I didn’t like planning my wedding and my wedding day wasn’t the best day of my life. J is the best thing that ever happened to me and being married to J is the best thing I’ve got going on for me, but my actual wedding day and all the crap leading up to it? Not all that fun. It was pretty high anxiety from start to finish. I was constantly worried about everything going right…*for everybody else.*
My brother and his fiance are having 4 attendants each (no one in my family is one of them…some of them live PLANE RIDES away). They ordered custom clothing that all of their attendants are buying to basically wear once. My brother’s in-laws and my parents are paying for *everything.* Neither my brother nor his bride-to-be are doing much work beyond cake tasting and showing up to things someone else has planned for them. I’m sure they’ll each have a ball at their wedding. Because their wedding will actually be a group of other people giving to and celebrating them, where they didn’t have to do much work or feel any pressure about making other people happy and comfortable. They don’t really care much about making anyone else happy and comfortable.
Sometimes I wonder how great my life would be if social anxiety wasn’t a part of it. If I could just go through life not constantly caring if everyone else is happy first. If I could just go through life not always worrying how every move I made affected everyone else. But that’s a silly thing for me to think about because I’m here. And I like me. I like that I naturally put other people first. I got lucky to find J, a man who, without social anxiety, also naturally puts other people first, and my life is awesome now. My wedding day wasn’t the best day of my life. But the day AFTER my wedding? The first day we were actually officially MARRIED? THAT was. And every day since then has been a tie.

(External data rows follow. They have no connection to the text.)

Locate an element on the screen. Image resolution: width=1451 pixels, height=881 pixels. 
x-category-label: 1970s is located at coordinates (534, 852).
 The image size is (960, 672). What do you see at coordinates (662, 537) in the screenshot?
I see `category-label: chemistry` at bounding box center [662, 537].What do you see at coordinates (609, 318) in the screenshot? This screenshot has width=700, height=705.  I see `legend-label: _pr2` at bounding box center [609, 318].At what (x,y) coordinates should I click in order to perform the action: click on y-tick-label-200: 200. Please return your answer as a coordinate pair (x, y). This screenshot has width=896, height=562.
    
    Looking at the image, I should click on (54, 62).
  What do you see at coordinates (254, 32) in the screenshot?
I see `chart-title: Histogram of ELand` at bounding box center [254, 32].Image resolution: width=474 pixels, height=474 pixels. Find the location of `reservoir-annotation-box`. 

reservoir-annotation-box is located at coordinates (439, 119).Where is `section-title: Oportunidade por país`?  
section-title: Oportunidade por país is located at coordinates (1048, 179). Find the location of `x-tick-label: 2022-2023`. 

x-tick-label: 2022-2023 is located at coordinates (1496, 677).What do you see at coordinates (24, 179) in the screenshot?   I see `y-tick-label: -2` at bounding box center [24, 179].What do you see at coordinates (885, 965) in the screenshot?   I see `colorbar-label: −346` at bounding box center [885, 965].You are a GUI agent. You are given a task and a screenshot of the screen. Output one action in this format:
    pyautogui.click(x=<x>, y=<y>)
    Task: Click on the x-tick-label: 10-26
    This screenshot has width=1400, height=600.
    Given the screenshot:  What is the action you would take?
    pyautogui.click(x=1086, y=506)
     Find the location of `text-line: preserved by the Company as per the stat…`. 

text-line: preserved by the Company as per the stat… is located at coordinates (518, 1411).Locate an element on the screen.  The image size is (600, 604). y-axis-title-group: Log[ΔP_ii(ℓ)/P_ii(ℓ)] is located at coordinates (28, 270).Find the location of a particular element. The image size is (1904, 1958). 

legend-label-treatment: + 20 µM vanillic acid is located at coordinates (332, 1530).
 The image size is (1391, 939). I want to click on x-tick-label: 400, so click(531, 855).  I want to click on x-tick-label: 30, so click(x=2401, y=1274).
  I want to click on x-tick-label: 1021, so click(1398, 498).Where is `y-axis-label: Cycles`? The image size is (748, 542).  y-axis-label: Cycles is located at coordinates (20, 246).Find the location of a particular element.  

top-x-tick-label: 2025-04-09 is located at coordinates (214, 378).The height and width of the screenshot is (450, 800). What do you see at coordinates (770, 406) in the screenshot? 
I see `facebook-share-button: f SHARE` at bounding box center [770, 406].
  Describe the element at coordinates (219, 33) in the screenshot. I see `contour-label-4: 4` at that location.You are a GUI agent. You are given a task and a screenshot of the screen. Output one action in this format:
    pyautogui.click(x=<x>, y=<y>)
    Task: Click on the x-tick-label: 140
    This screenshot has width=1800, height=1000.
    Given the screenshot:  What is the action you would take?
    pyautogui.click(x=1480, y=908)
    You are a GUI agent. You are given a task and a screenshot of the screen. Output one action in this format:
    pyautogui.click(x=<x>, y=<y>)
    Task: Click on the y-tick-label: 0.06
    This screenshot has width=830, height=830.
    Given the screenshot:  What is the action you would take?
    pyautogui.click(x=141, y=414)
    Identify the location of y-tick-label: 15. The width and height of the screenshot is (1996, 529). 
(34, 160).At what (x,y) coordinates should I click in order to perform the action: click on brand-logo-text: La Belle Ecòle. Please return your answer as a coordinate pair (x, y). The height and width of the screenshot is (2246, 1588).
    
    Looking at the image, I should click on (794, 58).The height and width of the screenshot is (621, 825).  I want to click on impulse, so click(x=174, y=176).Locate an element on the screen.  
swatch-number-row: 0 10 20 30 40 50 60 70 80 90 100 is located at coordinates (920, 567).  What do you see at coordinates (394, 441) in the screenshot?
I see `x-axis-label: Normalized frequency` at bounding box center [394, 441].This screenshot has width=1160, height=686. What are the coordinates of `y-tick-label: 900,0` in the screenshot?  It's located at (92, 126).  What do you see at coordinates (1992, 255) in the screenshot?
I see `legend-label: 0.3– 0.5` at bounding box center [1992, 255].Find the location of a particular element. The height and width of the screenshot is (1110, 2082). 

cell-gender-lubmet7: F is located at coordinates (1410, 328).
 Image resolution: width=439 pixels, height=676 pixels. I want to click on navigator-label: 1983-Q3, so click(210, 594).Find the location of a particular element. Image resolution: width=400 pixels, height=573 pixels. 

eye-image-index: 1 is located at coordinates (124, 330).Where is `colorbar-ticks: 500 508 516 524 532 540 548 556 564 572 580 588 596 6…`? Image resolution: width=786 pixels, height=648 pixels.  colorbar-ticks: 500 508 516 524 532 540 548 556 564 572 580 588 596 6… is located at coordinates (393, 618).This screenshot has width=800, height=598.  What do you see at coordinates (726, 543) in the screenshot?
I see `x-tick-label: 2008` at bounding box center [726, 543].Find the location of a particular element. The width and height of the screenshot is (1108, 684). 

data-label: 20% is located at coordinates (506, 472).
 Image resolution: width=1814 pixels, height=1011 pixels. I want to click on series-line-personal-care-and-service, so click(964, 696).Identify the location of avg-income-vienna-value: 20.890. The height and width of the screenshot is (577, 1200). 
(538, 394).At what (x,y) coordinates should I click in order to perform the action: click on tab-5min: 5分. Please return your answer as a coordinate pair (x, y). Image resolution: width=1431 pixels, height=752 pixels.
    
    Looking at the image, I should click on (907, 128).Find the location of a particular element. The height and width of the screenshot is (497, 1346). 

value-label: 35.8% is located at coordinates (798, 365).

I know the past couple of days I’ve sounded like I don’t love my brother (my mom actually accuses me of this fairly regularly in those explicit terms…’You don’t even LOVE your brother…’) or his fiance and I think poorly of them as people and I don’t want them to be happy. But I do want them to be happy. And I’d want that even if social anxiety didn’t program me that way…to want everyone else to be happy. I want them to have a grand love story. I want them to have decades of happiness together and a 50th wedding anniversary some day. Even though their lives and their personalities and their wedding are radically different from mine and J’s, I want the core of their marriage to be exactly the same. And I honestly can’t wait to celebrate with them at their big party this summer.